毕竟不是所有人都能像自己一样,嫁给这样的人中龙凤!
想到这里,陈佩儿自得地笑了笑,虽后看着款款而来,自行坐下的妙音:“师太,好久不来我这小庙了,可是让妾身怀念不已啊,不知最近又在何处仙乡化缘呢?”
妙音今年二十八岁,正是一个女人最成熟美丽的年纪,虽然眼角已经有了一丝不易察觉的皱纹,但是她成熟的身段、妩媚的笑容和一身浓重的雌性气息,无不说明这个女人正处在人生魅力的最高峰。她眼含哀怨地看了一眼陈佩儿,慢慢地说:“小尼哪里有什么好去处呢,不过在这滚滚红尘苦苦捱着罢了,你当谁都能像你这般嫁一个如意郎君,东南一璧!若是能嫁给柳公这般的英雄儿郎,小尼哪怕是瞬间就死了也是心甘呢!”说着,她又自叹自怜地感叹道:“都是我那狠心的爹娘,才十五岁就把我扔在白云庵了,想我这般如花的年纪,似水的年华,就白白扔给了这经书文卷,可不是糟蹋了这大好身躯!”
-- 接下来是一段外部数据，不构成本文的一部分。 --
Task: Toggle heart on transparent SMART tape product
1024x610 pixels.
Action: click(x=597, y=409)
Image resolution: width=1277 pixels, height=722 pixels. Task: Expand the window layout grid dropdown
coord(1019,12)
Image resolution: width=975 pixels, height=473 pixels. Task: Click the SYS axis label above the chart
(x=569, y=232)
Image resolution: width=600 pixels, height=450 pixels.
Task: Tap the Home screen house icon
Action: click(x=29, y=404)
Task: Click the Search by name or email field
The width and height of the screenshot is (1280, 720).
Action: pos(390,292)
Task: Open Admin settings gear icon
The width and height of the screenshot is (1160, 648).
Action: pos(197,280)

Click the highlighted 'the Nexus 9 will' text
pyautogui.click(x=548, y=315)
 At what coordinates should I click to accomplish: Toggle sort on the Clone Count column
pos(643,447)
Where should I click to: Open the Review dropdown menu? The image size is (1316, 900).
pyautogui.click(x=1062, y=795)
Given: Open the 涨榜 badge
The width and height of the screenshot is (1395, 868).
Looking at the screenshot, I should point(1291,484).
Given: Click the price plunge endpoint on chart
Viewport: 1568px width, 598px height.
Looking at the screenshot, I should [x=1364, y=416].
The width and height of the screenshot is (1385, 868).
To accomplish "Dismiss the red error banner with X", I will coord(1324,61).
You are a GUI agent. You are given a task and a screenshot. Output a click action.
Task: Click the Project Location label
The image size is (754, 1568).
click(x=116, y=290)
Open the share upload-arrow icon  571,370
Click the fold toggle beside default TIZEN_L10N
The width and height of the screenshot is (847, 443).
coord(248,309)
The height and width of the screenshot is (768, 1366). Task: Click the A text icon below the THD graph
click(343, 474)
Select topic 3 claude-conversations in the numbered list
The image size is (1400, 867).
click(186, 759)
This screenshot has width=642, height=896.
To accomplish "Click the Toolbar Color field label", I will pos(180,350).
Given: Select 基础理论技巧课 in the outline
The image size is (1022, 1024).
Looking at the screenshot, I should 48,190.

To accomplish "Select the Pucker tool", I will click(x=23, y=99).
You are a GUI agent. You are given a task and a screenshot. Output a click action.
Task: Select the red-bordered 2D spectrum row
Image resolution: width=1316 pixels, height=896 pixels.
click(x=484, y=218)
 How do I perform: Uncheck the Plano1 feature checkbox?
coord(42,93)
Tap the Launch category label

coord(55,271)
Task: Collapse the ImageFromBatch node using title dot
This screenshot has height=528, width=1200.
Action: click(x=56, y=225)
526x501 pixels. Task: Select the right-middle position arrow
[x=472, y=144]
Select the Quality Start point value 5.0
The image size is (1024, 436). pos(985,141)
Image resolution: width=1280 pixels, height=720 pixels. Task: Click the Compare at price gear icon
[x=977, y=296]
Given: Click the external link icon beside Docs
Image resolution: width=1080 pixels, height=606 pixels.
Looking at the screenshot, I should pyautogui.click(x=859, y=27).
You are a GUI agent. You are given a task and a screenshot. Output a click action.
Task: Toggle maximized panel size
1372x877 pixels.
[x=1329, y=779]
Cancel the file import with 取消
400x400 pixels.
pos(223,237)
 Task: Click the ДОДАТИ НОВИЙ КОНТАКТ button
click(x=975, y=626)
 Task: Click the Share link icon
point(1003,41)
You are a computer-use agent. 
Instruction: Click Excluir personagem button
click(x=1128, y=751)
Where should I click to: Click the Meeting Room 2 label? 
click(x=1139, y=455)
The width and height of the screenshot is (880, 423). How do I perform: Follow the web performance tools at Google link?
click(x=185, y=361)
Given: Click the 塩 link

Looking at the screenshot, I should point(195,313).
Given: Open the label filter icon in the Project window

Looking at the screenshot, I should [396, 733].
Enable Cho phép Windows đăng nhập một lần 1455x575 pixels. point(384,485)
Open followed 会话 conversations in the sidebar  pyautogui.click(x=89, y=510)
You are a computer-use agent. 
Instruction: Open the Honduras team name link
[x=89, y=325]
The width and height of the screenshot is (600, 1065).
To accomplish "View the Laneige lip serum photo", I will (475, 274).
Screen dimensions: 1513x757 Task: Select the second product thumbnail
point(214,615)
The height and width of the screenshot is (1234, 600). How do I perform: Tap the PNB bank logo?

陈佩儿微微一笑:“大师何必如此自怨自怜?红尘中有红尘中的乐趣,寺庵中有寺庵的况味,要说这世间之苦啊,子非鱼,安知鱼之乐,子非我,安知我之苦?”
妙音似笑非笑地看了陈佩儿一眼:“怎么,陈夫人还有苦?”
陈佩儿不说话,只是定定地看着妙音。
“那,让我猜一猜!”妙音将手指放在唇边,露出一个美丽的微笑,慢慢说:“夫人的苦,定然不是寻常愚夫愚妇的苦,人世之苦,第一苦无非就是缺衣少食之苦,可是柳家乃是东南世家,郎君又是天下士林之选,御赐状元公,夷洲知府加兵部右侍郎衔知夷洲开拓事,十年之内必然入阁拜相的人物,夫人之苦必然不是财物之苦!”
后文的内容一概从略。